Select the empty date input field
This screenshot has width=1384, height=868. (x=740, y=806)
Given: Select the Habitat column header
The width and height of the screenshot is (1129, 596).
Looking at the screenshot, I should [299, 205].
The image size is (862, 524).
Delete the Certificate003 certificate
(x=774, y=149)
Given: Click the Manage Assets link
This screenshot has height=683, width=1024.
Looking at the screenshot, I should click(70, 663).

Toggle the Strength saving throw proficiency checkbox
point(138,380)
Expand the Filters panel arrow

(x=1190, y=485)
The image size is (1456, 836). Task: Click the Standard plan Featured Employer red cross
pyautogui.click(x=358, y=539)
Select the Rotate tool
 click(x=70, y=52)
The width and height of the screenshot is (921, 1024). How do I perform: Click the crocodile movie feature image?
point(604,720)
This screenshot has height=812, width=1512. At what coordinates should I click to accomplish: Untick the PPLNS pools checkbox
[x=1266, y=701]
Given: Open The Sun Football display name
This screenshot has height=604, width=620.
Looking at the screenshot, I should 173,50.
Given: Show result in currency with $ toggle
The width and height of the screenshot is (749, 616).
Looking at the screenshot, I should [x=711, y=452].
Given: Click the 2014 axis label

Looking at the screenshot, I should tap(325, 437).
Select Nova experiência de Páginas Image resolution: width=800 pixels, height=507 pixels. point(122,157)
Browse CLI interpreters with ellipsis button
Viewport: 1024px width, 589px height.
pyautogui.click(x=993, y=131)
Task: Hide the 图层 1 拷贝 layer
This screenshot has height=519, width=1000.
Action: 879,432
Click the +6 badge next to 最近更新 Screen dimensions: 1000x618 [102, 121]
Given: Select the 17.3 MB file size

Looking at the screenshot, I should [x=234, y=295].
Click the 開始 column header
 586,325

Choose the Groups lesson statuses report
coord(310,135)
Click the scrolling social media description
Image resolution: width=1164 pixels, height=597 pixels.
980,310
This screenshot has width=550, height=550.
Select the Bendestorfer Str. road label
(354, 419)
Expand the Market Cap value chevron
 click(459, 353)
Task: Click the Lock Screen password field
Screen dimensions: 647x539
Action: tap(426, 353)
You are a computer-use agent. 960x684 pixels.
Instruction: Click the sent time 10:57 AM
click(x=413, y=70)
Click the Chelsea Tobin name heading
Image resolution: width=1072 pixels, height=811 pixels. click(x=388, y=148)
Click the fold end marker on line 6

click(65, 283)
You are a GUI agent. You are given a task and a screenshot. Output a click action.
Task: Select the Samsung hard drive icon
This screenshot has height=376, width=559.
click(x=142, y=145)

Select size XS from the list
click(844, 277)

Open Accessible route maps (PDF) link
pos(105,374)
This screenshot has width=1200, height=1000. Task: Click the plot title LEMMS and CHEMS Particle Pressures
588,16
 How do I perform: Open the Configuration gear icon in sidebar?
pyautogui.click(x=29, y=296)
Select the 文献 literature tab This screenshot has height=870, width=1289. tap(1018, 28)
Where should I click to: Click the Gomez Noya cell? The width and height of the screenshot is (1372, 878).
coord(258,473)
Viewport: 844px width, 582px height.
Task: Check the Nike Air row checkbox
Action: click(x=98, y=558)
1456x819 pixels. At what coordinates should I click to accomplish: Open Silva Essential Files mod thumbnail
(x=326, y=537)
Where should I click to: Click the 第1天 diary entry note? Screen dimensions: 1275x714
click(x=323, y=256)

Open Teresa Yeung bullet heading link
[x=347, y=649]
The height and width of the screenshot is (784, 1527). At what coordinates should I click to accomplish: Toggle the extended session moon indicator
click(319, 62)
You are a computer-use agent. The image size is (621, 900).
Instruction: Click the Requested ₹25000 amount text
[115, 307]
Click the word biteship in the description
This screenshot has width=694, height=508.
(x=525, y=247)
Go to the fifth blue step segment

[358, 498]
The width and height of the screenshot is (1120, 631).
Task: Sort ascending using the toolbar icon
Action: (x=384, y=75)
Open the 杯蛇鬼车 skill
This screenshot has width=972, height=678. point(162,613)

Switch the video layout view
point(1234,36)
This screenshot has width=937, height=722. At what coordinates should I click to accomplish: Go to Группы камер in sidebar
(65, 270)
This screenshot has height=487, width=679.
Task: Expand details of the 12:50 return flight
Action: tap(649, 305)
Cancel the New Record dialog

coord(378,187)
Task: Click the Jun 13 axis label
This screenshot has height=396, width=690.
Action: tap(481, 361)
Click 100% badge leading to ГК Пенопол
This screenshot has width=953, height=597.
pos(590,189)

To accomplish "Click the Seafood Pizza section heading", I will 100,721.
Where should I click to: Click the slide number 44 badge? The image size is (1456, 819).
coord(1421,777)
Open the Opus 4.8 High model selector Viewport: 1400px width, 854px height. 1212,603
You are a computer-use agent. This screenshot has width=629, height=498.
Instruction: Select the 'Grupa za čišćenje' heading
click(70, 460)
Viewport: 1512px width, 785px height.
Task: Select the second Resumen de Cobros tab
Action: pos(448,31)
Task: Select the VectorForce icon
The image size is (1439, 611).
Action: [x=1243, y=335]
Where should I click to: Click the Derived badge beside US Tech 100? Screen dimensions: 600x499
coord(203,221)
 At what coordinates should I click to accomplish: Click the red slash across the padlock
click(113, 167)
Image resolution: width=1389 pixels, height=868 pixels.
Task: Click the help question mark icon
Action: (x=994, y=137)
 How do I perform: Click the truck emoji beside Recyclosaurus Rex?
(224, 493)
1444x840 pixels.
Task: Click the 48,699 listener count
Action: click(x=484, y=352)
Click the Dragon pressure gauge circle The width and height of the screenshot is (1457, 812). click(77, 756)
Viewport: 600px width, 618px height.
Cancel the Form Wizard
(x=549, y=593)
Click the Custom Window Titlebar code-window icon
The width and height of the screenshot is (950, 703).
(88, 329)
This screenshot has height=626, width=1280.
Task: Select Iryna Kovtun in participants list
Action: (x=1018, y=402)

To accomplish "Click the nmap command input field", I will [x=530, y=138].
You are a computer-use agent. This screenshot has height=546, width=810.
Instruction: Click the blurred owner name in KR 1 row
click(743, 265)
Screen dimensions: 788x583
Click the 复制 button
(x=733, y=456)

Task prompt: Repeat, word for word, the lines from the opening of the material through the line containing "The image size is (862, 524).".

Response area:
Select the empty date input field
This screenshot has width=1384, height=868. (x=740, y=806)
Given: Select the Habitat column header
The width and height of the screenshot is (1129, 596).
Looking at the screenshot, I should [299, 205].
The image size is (862, 524).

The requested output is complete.